[Texto de referência]

Isto porque a função original da azitromicina é de antibiótico, muito usado em infecções bacterianas nas chamadas vias aéreas superiores, como no nariz e garganta. Mas ela tem também efeito anti-inflamatório, por isso pensou-se que o medicamento pudesse ter efeito na COVID-19 — em que a reação exagerada do sistema imunológico, que gera uma inflamação, tem sido apontada como um dos principais mecanismos de agravamento da nova doença.
"A azitromicina é descrita também como uma imunomoduladora. Mas, para doenças virais, sua eficácia tem poucas avaliações e não é conclusiva", explica o médico, que tem doutorado pela Universidade de São Paulo (USP) e pós-doutorado pelo Instituto Nacional do Câncer (Inca).
Ainda assim, ele relata que a azitromicina tem sido amplamente usada contra a COVID, seja para casos mais leves ou graves. Um levantamento mundial da Sermo, uma plataforma virtual para médicos, mostrou em abril que a azitromicina era o segundo medicamento mais receitado por profissionais entrevistados (41%) contra a COVID-19, atrás apenas dos analgésicos. Foram consultados 6,2 mil médicos em 30 países.
Um marco para a aposta na azitromicina foi um estudo da França que mostrou o que seriam resultados benéficos da associação deste antibiótico com a hidroxicloroquina, envolvendo cerca de 30 pacientes.
Divulgado em maio na plataforma medRxiv (em que são postados trabalhos sem a chamada revisão dos pares), o trabalho foi dias depois retirado do ar a pedido dos próprios pesquisadores, com a seguinte justificativa: "Por conta da controvérsia sobre a hidroxicloroquina e da natureza retrospectiva desse estudo, os autores pretendem revisar o manuscrito após a revisão dos pares".

[Tarefas a resolver]
(A) Responda com base no texto sobre a azitromicina:
(i) Qual é a função original da azitromicina?
(ii) Quantos médicos foram consultados no levantamento da Sermo, e em quantos países?
(iii) Em que plataforma foi divulgado o estudo francês?
(B) Dê continuidade ao texto sobre o uso da azitromicina contra a COVID-19, começando logo após a última frase.

[Material fornecido]
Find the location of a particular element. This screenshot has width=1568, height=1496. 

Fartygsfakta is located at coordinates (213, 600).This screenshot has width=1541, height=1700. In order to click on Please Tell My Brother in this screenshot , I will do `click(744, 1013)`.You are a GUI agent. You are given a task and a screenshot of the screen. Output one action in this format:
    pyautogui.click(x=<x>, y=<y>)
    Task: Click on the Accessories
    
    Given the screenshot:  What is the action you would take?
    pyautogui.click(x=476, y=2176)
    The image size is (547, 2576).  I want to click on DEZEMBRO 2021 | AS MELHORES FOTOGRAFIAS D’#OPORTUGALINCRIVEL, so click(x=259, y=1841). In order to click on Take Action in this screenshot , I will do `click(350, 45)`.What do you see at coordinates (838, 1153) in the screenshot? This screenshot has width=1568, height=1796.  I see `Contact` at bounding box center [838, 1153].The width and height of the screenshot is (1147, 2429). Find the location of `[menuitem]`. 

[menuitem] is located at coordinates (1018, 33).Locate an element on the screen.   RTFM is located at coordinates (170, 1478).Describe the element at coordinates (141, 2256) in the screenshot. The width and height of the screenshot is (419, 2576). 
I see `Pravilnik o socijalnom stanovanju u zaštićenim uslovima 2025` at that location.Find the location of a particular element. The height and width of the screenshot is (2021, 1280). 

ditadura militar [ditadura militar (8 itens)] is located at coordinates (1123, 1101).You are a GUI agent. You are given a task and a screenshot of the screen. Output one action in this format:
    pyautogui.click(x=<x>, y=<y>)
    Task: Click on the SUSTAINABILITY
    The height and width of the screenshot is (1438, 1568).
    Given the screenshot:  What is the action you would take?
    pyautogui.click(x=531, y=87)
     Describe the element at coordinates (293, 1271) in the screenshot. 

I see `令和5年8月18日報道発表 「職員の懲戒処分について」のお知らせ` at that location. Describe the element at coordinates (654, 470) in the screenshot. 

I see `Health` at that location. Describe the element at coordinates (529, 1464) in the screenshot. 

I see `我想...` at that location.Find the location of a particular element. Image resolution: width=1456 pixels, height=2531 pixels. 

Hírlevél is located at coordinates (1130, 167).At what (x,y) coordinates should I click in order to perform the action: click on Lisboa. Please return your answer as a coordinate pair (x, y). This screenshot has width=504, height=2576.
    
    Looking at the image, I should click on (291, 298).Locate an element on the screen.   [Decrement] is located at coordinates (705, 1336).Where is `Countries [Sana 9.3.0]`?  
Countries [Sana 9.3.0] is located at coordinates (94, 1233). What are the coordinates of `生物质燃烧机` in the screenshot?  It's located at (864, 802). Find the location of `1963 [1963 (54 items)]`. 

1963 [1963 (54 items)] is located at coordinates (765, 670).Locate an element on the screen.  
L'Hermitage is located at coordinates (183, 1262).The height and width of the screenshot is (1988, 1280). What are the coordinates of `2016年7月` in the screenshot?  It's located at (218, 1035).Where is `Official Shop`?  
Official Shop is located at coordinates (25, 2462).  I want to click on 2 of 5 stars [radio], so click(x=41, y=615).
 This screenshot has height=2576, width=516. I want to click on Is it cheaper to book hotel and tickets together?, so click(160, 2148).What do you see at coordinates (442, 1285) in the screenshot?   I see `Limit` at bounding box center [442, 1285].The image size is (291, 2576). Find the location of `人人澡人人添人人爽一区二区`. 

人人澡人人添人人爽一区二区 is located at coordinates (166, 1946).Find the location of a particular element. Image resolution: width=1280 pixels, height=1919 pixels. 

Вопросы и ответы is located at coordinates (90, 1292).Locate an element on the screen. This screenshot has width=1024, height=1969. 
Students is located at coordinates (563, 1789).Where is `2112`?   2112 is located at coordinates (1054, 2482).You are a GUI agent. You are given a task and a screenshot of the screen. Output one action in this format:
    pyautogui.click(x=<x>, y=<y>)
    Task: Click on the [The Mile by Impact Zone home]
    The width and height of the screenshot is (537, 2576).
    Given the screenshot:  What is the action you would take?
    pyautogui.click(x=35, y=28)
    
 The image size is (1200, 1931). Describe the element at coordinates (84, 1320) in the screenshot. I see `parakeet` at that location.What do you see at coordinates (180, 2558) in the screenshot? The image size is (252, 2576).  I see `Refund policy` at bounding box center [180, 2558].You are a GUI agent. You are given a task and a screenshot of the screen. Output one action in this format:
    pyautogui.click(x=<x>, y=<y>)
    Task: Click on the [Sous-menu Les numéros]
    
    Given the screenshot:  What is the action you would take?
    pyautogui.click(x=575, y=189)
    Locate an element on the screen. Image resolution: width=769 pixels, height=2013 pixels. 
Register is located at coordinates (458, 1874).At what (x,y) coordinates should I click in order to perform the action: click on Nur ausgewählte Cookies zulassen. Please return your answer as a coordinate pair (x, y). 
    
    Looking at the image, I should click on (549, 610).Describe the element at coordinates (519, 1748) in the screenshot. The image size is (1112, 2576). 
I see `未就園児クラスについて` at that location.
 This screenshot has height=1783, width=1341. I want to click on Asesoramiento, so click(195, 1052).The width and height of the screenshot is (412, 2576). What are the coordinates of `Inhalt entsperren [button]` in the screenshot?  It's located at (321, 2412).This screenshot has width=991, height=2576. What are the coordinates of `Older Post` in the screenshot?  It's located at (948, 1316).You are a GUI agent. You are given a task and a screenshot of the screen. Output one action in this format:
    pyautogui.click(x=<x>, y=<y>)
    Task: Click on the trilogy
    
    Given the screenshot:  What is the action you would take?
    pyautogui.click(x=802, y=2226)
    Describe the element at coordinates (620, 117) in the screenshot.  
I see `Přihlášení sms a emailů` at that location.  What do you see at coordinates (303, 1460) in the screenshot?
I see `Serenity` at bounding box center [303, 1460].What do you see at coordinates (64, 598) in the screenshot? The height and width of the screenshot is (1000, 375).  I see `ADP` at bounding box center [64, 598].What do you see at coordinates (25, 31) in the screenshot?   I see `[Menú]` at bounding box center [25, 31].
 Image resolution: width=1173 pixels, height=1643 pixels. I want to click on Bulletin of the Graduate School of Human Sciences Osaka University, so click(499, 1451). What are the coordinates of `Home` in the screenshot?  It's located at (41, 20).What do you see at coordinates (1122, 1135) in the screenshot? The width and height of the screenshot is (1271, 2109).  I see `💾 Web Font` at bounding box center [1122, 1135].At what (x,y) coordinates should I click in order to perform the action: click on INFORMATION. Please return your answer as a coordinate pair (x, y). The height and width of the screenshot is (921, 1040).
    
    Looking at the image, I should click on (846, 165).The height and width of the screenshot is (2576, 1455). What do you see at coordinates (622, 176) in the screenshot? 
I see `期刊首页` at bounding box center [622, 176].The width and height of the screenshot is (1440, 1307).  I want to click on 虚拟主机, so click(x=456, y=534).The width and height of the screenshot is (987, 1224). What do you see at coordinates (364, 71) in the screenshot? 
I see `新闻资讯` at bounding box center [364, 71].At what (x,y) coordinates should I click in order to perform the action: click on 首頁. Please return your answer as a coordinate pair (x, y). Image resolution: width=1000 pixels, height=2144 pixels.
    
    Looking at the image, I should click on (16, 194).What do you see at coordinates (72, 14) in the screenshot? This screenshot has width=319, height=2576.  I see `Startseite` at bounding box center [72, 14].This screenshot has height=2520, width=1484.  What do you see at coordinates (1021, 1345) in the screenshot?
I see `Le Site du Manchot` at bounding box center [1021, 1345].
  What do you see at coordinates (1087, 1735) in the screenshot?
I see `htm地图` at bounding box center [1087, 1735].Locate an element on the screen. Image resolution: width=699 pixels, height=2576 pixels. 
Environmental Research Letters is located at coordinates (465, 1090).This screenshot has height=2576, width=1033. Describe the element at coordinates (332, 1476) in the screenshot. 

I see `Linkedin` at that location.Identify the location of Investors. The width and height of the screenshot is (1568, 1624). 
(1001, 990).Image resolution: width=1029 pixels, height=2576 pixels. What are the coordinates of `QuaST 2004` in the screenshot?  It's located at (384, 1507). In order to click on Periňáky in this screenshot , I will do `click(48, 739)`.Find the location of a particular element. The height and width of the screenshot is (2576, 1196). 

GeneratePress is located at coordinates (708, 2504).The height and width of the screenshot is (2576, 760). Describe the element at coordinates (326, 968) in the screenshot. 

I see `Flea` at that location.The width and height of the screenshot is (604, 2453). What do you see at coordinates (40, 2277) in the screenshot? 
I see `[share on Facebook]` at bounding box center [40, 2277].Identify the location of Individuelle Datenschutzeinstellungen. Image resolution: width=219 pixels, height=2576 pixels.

[Respostas por tarefa]
(A)
(i) Antibiótico, muito usado em infecções bacterianas das vias aéreas superiores, como nariz e garganta.
(ii) 6,2 mil médicos, em 30 países.
(iii) Na plataforma medRxiv.

(B)
Coalizão já publicou sobre hidroxicloroquina e dexametasona
A associação entre hidroxicloroquina e azitromicina já havia sido testada em outra pesquisa da mesma equipe brasileira, publicada em julho no New England Journal of Medicine.
No entanto, os pacientes envolvidos tinham quadros leves ou moderados de COVID-19, diferente do estudo publicado nesta sexta-feira, com pacientes graves. Naquele artigo, foi mostrado que a hidroxicloroquina sozinha ou associada à azitromicina não provocava melhora na comparação com o tratamento padrão.
Tanto o artigo publicado na Lancet quanto no New England Journal of Medicine são fruto da Coalizão COVID-19 Brasil, uma associação entre diferentes hospitais e instituições que criou nove linhas de pesquisa com tratamentos em potencial para a nova doença.
A coalizão é formada pelo Hospital Israelita Albert Einstein; HCor; Hospital Sírio-Libanês; Hospital Moinhos de Vento; Hospital Alemão Oswaldo Cruz; a Beneficência Portuguesa de São Paulo; o Brazilian Clinical Research Institute (BCRI); e a Rede Brasileira de Pesquisa em Terapia Intensiva (BRICNet).
Segundo Luciano Cesar Pontes de Azevedo, na pesquisa a azitromicina mostrou ter pouco efeito anti-inflamatório, indicando a necessidade de um medicamento mais forte com esta função.
Na quarta-feira (03/09), a coalizão publicou, como parte de uma colaboração internacional, um artigo no Journal of the American Medical Association (JAMA), que mostrou um candidato promissor: o corticoide dexametasona. Em pacientes graves com COVID-19, o uso deste anti-inflamatório diminuiu a mortalidade.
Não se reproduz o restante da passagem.